DEYİŞLERİ HATIRLANIYOR Devir, Anadolu topraklarında yeni bir kültür yaratma devriydi, kimi at üstünde dağları aşarak öğretmenlik yapmaya, kimi de kulaktan kulağa yayılan müziği kayıta almak için yollara düştü. Çiçek'in yoluna ise derlemeci Muzaffer Sarısözen çıktı. Radyolara Alevi deyişlerinin kazandırılması, Pir Sultan Abdal isminin kayıtlara geçmesi aynı döneme denk gelir. "Benden Selam Söyle O Güzel Şaha" onun Yurttan Sesler Korosu'nda söylediği ilk türküydü. Alevi deyişleri okudu, bağlamasıyla yek vücut olarak türküler derledi, her türkünün değerini babadan kalma bir miras olarak gördü. 12 Mart, 12 Eylül askeri darbelerinin hışmına uğradı ama yolundan dönmemesi gerektiğini bilecek kadar ikbal sahibiydi. Bir türküsünde 'Ali' isminin geçmesini istemeyenlere, o türkünün 'Ali'siz olmayacağını söyleyecek kadar da bildiği yoldan şaşmamıştı Ali Ekber Çiçek.

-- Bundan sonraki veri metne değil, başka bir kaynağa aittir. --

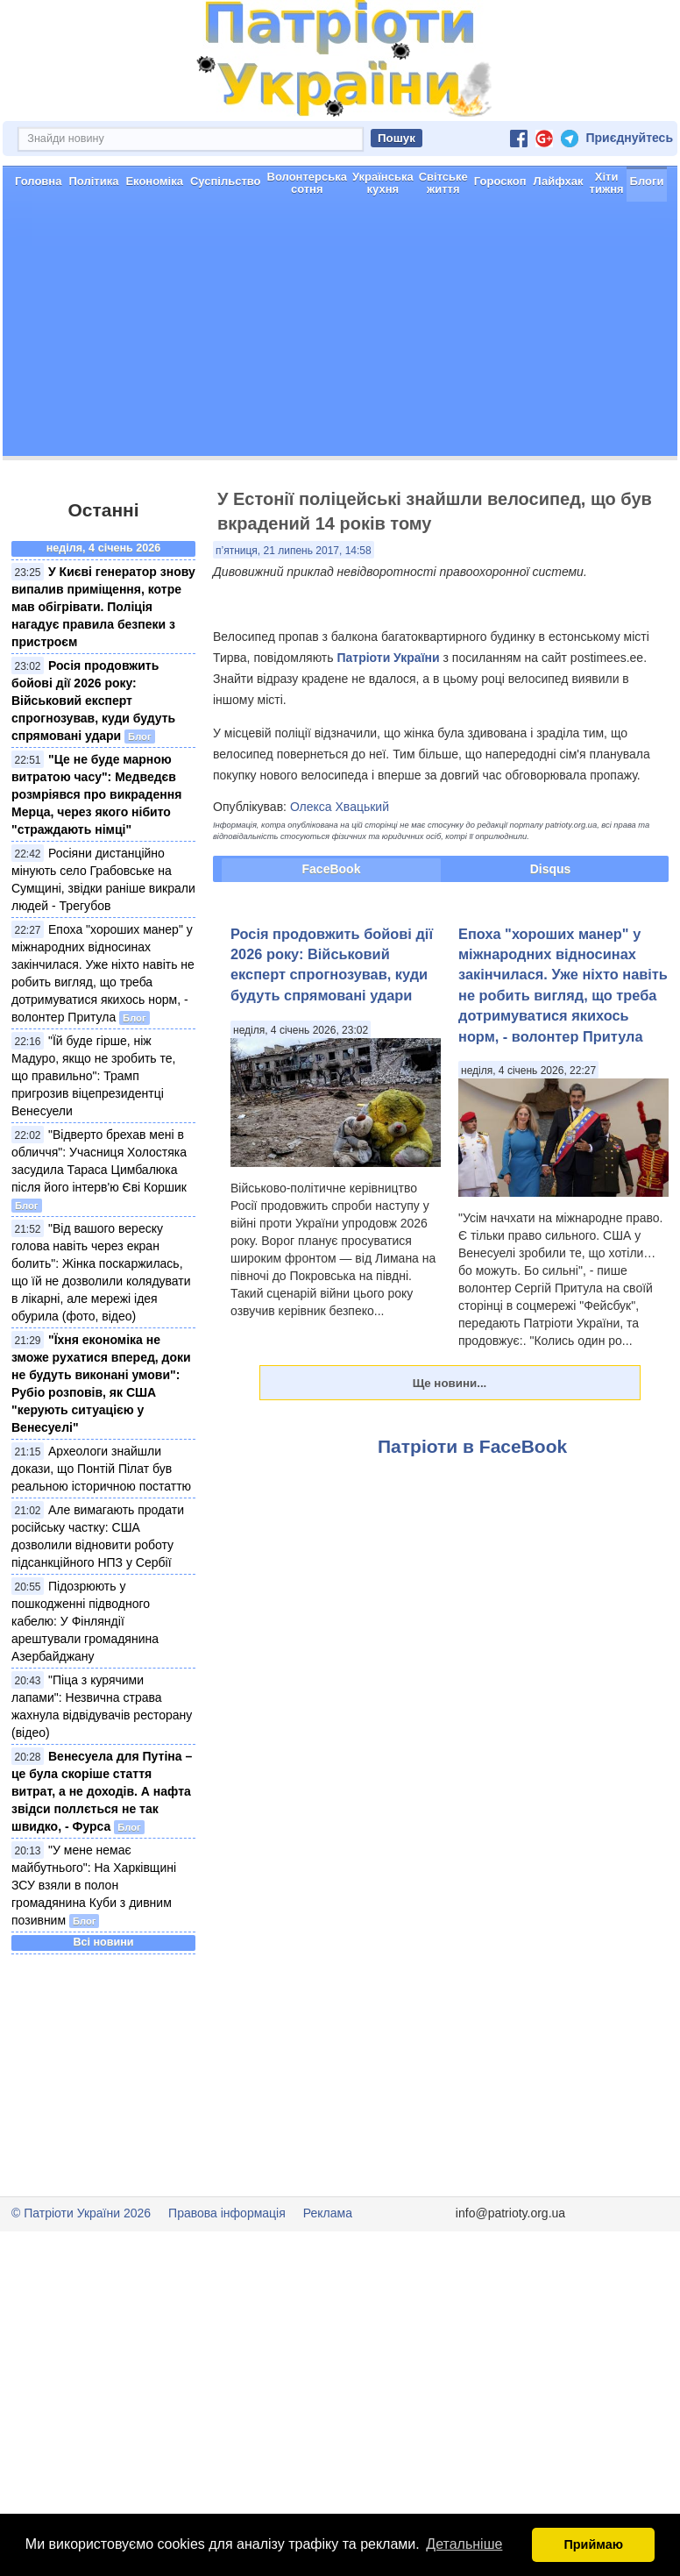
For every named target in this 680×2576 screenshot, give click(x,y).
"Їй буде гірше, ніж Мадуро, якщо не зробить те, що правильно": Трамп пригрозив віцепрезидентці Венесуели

DÜNYA TANIYORDU Türkiye derin bir karanlığa gömüldüğü 1980'de ise devrin Alman Başkanı Willy Brand'ın çağrısıyla Almanya'da sahnelere çıktı. Hayatında hiçbir zaman 'siyaseti müziğini karıştırmayan' Çiçek'in türküleri siyasi sürgünler için bir sığınak haline geldi. Ardından onun kıymetini UNESCO fark etti ve "Turkish Sufi Music- Folk Lute of Anatolia'" albümü yayınlandı. Albüm, onun dünyaya açıldığı bir pencereydi. 26 Nisan'da hayata veda eden Ali Ekber Çiçek, 54'ü TRT repertuarında olan yaklaşık 400 türküye imza attı. "Böyle İkrarınan Böyle Yolunan", "Gönül Gel Seninle Muhabbet Edelim", "Ondört Bin Yıl Gezdim Pervanelikte" (Haydar Haydar) gibi türküleri derlenen, bağlamasıyla o türkülere nefes veren üstad hayata veda etti. 1939 Erzincan Depremi'ni, Süleyman Demirel'in 'Morisson' olarak anıldığı yılların sansürünü, derleme adıyla türkülerin ruhunu çalanların hışmını atlatsada 'ilahi adalet'e boyun eğdi ama onun 60 yıl önce açtığı aydınlık yol devam ediyor.